F1 Montecarlo, altra delusione Ferrari: domina il solito Verstappen

Noioso monologo della Red Bull e di Max Verstappen anche nel gran premio Formula 1 di Montecarlo con la Ferrari mai protagonista

Nemmeno la pioggia riesce in qualche modo a vivacizzare un campionato mondiale di Formula 1 che si sta facendo sempre più monotono nel segno della Red Bull e di Max Verstappen che anche a Montecarlo domina la scena conquistando la quarta vittoria stagionale.

Formula 1 Montecarlo
Una sintesi perfetta: Verstappen davanti e dietro tutti gli altri – Credit Red Bull Motorsport

Il campione del mondo olandese prende il comando alla prima curva per condurre fino alla bandiera a scacchi senza commettere errori.

F1, Montecarlo: domina Verstappen

Ed è proprio un errore, una qualsiasi incertezza di una macchina umana meccanica ed elettronica perfettamente funzionante che tutti gli avversari, Ferrari compresa, devono augurarsi per conquistare un piccolo spazio da protagonista in un campionato che sembra ormai segnato.

Quando nel corso della seconda parte del Gran Premio un violento acquazzone si abbatte sulla pista cittadina di Montecarlo ci si aspetta un minimo di narrativa diversa, quanto meno un colpo di scena. Niente di tutto questo. Verstappen esce dai box come se niente fosse e lascia fare alla macchina limitandosi a evitare le insidie di una pista in alcuni punti estremamente scivolosa.

Verstappen, 39esima vittoria

Per il pilota olandese è la trentanovesima vittoria in carriera, la quarta stagionale all’insegna di un campionato che sembra ormai consegnato direttamente nelle mani del più forte e che potrebbe avere poco altro da dire.

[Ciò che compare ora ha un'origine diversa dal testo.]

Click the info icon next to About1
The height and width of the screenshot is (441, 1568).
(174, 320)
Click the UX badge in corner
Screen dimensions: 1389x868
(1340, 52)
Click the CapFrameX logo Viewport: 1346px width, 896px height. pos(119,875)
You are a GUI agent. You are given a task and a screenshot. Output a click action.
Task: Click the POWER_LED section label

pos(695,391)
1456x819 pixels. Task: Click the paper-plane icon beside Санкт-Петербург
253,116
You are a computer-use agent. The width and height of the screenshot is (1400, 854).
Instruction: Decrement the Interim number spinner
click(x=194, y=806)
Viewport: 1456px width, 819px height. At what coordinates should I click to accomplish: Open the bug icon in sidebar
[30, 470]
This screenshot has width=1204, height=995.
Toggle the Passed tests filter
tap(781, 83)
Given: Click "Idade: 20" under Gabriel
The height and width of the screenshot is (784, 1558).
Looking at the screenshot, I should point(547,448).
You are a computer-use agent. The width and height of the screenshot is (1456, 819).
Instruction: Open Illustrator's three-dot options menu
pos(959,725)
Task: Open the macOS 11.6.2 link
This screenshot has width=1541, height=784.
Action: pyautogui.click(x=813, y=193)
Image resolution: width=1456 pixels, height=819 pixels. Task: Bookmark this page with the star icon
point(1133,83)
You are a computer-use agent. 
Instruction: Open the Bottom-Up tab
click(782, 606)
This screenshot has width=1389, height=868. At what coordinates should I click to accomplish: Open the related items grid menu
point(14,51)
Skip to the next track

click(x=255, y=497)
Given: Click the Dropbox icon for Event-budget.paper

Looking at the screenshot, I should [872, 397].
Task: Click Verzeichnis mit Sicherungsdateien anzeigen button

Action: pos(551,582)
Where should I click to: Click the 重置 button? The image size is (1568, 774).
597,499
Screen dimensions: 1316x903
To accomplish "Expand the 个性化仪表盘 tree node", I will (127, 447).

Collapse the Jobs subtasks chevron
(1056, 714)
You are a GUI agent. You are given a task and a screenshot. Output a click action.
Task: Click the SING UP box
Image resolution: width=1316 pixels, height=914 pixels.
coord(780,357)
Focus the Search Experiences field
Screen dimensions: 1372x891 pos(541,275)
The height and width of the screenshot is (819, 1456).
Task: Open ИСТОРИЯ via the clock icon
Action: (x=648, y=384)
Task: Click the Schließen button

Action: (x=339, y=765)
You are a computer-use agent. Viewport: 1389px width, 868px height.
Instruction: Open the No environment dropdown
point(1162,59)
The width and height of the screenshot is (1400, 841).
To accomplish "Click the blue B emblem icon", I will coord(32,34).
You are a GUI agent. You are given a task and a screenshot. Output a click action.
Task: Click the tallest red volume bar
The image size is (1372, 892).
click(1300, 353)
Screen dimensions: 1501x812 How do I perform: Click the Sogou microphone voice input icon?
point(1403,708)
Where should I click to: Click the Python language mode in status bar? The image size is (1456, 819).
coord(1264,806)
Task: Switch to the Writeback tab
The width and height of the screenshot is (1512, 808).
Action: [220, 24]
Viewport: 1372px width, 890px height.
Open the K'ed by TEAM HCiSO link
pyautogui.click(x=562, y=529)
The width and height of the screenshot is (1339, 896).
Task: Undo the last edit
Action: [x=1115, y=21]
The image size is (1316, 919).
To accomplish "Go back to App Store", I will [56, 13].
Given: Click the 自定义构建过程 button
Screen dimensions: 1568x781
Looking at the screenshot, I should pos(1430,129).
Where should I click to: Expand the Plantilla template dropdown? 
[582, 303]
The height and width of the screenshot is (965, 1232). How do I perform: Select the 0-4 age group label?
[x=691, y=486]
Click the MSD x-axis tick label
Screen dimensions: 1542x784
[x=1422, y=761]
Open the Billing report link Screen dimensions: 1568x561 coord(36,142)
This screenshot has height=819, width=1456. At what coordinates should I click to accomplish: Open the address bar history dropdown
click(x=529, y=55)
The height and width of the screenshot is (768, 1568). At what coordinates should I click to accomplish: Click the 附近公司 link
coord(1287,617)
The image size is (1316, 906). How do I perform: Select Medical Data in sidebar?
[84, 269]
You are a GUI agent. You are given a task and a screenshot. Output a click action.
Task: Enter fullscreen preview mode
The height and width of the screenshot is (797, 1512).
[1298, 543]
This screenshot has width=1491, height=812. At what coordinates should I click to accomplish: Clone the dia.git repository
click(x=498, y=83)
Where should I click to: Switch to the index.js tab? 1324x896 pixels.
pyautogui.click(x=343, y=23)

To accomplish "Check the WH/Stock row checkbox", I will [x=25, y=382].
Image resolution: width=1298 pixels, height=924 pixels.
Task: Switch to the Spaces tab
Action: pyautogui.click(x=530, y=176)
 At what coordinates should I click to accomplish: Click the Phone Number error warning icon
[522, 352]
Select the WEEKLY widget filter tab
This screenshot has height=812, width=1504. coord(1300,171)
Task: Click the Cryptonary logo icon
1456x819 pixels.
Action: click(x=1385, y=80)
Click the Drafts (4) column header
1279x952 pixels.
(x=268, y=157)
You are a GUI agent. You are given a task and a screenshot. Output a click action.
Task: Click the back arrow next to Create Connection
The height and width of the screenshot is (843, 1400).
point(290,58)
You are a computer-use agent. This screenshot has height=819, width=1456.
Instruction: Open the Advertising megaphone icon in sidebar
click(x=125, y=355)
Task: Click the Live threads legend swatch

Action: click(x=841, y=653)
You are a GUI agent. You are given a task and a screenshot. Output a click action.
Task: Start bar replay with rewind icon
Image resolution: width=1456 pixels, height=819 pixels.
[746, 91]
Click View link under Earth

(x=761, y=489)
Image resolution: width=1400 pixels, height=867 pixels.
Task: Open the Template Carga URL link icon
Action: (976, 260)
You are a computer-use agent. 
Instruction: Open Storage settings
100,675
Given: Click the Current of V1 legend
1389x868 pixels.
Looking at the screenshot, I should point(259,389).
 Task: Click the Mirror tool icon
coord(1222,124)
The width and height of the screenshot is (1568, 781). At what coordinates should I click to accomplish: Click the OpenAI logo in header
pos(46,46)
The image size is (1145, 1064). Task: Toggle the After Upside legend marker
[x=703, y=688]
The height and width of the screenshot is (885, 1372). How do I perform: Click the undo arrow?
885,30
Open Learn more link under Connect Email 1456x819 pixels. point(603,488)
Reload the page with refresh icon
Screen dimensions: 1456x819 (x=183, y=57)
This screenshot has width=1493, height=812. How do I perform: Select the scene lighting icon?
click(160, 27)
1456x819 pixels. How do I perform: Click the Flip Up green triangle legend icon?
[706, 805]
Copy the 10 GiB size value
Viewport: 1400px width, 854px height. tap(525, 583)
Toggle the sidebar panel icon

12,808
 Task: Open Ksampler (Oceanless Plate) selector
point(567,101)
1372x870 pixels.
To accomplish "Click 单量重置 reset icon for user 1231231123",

Tra le poche cose da sottolineare, senza dubbio, l’altro grande protagonista, il quarantunenne Fernando Alonso, anche lui una grande conferma di questa stagione. L’ex campione del mondo spagnolo è secondo con la Ason Martin. A dimostrazione del fatto che certi valori non sono assolutamente casuali. Appena più sorprendente invece il terzo posto con Esteban Ocon che conquista il suo terzo podio in carriera, primo spicchio di paradiso per la Alpine che fino a questo momento aveva ha avuto modo di togliersi davvero poche soddisfazioni in calendario.

Formula 1 Montecarlo
Verstappen e il suo staff, quarta vittoria stagionale – Credit Red Bull Motorsport

Ferarri più nera che rossa

Un capitolo a parte merita senza dubbio la Ferrari, ma in senso negativo. Charles Leclerc, partito dalla sesta posizione dopo la penalizzazione in griglia al termine delle qualifiche, non riesce in alcun modo a incidere e si limita ad una gara interlocutoria nella quale portare a casa quei pochi punti che la classifica garantisce sembra già una buona cosa. Davvero troppo poco. Confusa la gestione del muretto Ferrari nel momento dell’acquazzone che vedrebbe Leclerc, in grado se non di puntare al podio quantomeno di migliorarsi. E invece viene scavalcato da entrambe le Mercedes. Male anche Sainz, che commette un errore fatale tamponando Ocon e che da quel momento è costretto a una gara mediocre. Finirà ottavo.

Prossima tappa Barcellona

Se nemmeno in un Gran Premio dove la velocità conta relativamente la Ferrari non riesce a strappare un podio, c’è davvero da chiedersi quanto più in basso potrà finire la scuderia di Maranello in una stagione più nera che rossa. Macchina sofferente almeno quanto i piloti. Parlare di strategie di mercato in questo momento è davvero assurdo. Non Hamilton, ma nemmeno il Mago di Oz in questo momento, potrebbero rilanciare una stagione semplicemente disastrosa, senza mezzi termini. Prossimo appuntamento, già domenica, a Barcellona. Il Mago di Oz, al momento, sembra avere altri impegni.